== TEXT BLOCK

Students advocate for dining workers at campus tours, E-Week carnival

Members of Tufts Dining Action Coalition (TDAC) continued their campaign in support of the Tufts Dining workers in their contract negotiations with the university last Monday by interrupting campus tours and distributing handouts to the participants. They later unveiled banners in the Science and Engineering Complex (SEC) during the Engineering Week (E-Week) Kick-Off Carnival later that day.

The student activists started the day in Dowling Hall, where they made announcements in support of the workers to touring prospective students before the 9:30 a.m., 10:30 a.m. and 1:30 p.m. campus tours, according to Jesse Ryan, a TDAC organizer.

Then, at around 2 p.m., several student activists fanned out across campus in the steadily falling snow and freezing temperatures with megaphones and more handouts to stop groups as they made their way around the hill.

Ryan explained that the objective of the action was not to dissuade prospective students from applying or attending Tufts but rather to bring attention to the university’s labor policies.

“[The goal] is to educate people about what’s actually going on here and to counter the picture-perfect image the university sells on their tours and in their admissions pamphlets and tell people what the reality of this campus is. The workers, the student organizers and activists who are here make up a lot more of the Tufts community than the university would like to tell people on the tours,” Ryan, a sophomore, said.

Alex Aronson, a Tufts tour guide whose tour of about 20 prospective students and parents was interrupted by TDAC in front of Ballou Hall, said that tour guides were prepared to handle the interventions by student activists and that a response had been discussed ahead of time.

“The way we present it back out to the prospective students is that social activism is a big part of student life on campus, and it’s your choice to be a part of it or not,” she said.

However, Aronson did take issue with the activists having interrupted her while she was talking and said that she told TDAC members that in the future they should tell the tour guides they have something to say.

Requests for comment made to Tufts Admissions were referred to Patrick Collins, executive director of public relations.

“One of the most distinctive and important parts of a Tufts education is our emphasis on civic life and civic engagement,” he said in an email to the Daily. “We respect the right of students to voice their opinions on this and other issues.”

Ryan said the group had gotten a mix of responses from tour participants, with encouragement and curiosity coming from many perspectives.

====
== STORED ROWS

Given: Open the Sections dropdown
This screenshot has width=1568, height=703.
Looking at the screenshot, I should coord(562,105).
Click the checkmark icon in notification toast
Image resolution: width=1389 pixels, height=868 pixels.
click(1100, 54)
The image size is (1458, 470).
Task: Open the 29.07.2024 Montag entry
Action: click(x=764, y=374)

====

(TASK LIST)
(1) In the dining workers article, where did the student activists unveil banners on the day of the campus tours?
(2) Carry the dining workers article forward, beginning right after its last sentence.
The listing has no connection to the dining workers article.

(EXPECTED RESPONSES)
(1) They unveiled banners in the Science and Engineering Complex (SEC) during the Engineering Week Kick-Off Carnival.

(2)
Amy Psaila, a prospective student’s parent visiting from New York whose group had been addressed by TDAC members, said that this kind of student activism is what college is about.

[Tufts is] going to have to deal with student advocates. They have a student body who cares, and hopefully they’ll be responsive,” she added.

Nick Hatzis-Schoch, a prospective student from Newton, Mass., said that the activists had not affected whether he would apply to Tufts, but that on all the other college tours he had been on, participants had never been approached by student activists.

“I was a little confused at first as to what they were doing, but after I read their little pamphlet they had handed out, I was a little intrigued and thought I maybe could support the cause at some point,” Hatzis-Schoch said.

The pamphlets, which bore the logo of UNITE HERE Local 26, the union representing the dining workers in their contract negotiations, read: “Tufts can’t compare itself to Harvard, Northeastern, Lesley, Simmons or MassArt.”

Ryan explained this is meant to allude to the union’s claim that Tufts compensates its workers less than the institutions to which the university is often compared on tours.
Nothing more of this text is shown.